### [WHAT THE TASK ASKS]
Each line in the records that mentions the word "logo" needs to be listed.

### [DATA FOR REVIEW]

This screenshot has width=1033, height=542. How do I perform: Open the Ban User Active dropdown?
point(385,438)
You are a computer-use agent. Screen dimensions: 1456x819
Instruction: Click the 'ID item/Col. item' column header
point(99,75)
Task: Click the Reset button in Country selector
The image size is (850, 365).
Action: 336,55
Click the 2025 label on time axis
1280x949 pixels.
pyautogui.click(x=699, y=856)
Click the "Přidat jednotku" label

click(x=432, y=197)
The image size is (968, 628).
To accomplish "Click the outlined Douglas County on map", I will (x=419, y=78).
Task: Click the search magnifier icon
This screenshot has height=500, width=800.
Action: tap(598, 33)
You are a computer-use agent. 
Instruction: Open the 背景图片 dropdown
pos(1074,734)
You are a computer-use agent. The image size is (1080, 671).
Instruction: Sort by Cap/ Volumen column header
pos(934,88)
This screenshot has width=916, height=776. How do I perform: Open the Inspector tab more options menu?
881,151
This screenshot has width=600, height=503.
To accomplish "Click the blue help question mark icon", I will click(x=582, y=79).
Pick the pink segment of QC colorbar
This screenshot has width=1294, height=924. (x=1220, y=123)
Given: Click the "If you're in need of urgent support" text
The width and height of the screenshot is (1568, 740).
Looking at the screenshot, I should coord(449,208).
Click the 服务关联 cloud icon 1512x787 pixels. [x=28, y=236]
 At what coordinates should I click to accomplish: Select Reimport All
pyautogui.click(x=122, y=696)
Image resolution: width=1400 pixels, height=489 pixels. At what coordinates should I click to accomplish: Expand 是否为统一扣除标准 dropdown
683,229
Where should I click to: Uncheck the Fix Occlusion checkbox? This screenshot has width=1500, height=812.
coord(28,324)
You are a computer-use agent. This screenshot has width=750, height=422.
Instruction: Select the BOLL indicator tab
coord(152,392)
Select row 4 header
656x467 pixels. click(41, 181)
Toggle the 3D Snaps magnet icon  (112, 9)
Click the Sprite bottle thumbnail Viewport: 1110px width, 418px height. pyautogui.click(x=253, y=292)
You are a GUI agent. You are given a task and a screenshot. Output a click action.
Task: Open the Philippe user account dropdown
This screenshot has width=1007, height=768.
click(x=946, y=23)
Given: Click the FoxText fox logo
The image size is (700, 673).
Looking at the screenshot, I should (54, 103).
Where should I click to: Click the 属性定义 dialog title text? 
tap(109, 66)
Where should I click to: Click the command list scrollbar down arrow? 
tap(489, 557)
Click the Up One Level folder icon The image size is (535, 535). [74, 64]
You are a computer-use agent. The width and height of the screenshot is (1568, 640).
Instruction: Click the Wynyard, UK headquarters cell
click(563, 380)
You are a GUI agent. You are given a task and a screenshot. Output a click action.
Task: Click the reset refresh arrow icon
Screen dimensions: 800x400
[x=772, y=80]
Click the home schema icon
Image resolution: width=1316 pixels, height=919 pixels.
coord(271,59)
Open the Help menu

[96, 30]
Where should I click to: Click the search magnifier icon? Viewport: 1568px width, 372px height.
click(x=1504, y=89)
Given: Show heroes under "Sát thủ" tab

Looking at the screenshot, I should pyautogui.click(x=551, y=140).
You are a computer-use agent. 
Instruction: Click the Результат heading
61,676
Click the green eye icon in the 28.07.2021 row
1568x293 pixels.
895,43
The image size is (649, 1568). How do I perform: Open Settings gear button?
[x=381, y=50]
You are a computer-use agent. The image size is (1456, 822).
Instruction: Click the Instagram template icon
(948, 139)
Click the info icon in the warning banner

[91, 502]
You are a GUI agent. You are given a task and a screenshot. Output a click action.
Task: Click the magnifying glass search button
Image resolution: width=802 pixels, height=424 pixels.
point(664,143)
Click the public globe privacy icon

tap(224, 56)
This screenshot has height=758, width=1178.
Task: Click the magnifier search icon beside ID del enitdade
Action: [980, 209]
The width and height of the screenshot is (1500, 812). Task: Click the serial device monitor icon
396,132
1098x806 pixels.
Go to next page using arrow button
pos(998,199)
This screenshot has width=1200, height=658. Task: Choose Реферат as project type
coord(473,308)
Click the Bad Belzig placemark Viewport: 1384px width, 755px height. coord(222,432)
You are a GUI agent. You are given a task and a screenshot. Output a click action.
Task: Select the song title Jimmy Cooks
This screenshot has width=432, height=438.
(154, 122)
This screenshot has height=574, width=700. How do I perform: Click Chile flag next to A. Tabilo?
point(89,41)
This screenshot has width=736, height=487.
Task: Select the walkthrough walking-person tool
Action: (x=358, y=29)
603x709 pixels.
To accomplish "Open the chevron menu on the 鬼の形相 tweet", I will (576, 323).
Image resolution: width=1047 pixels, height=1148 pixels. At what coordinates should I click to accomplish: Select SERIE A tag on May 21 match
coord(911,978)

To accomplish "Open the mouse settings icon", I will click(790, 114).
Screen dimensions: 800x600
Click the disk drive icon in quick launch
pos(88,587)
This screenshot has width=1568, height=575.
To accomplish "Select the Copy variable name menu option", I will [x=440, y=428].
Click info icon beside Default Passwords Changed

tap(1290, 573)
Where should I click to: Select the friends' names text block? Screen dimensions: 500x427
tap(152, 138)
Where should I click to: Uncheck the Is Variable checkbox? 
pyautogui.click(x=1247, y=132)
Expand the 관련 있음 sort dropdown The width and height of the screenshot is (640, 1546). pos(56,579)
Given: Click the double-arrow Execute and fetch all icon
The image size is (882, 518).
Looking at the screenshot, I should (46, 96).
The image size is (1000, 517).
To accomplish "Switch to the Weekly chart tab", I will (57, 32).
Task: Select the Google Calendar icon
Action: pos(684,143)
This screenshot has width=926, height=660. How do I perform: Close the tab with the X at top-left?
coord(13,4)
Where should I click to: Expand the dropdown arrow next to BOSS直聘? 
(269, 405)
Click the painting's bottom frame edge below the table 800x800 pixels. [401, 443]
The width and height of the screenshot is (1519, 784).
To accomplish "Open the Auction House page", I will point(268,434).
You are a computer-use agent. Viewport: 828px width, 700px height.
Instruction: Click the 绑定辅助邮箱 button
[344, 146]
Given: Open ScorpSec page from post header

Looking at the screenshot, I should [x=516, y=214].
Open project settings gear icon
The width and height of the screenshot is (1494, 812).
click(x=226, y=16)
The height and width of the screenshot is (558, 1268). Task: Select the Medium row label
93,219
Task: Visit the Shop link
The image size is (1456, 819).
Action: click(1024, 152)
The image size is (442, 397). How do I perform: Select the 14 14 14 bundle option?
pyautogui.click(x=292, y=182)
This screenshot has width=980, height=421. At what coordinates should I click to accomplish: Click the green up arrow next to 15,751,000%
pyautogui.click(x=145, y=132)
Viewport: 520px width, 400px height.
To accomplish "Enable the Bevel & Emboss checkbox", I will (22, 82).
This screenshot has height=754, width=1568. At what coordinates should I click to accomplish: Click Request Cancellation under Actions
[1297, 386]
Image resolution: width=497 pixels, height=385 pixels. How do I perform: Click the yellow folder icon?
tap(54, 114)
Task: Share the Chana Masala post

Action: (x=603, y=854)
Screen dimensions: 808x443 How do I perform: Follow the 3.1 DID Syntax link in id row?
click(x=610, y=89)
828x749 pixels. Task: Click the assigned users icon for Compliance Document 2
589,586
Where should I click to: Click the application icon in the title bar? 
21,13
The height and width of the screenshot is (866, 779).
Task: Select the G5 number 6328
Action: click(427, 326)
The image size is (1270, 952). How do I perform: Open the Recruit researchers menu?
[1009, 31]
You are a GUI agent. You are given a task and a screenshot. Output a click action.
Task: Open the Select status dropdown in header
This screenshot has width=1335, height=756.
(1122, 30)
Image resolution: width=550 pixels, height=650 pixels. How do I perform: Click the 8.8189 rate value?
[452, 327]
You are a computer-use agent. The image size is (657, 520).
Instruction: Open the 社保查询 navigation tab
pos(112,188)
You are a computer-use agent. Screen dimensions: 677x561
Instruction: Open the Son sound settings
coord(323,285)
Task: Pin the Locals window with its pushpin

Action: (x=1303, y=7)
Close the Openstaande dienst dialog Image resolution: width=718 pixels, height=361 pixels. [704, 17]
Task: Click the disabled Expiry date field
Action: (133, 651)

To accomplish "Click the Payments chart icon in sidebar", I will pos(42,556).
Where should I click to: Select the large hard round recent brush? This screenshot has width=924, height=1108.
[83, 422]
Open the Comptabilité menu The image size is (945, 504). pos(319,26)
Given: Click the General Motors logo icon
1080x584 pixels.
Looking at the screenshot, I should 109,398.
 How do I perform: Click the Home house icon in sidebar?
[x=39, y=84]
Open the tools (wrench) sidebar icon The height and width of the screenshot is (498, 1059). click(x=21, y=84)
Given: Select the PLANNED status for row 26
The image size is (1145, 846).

### [TASK SOLUTION]
Given: Click the FoxText fox logo
Given: Click the General Motors logo icon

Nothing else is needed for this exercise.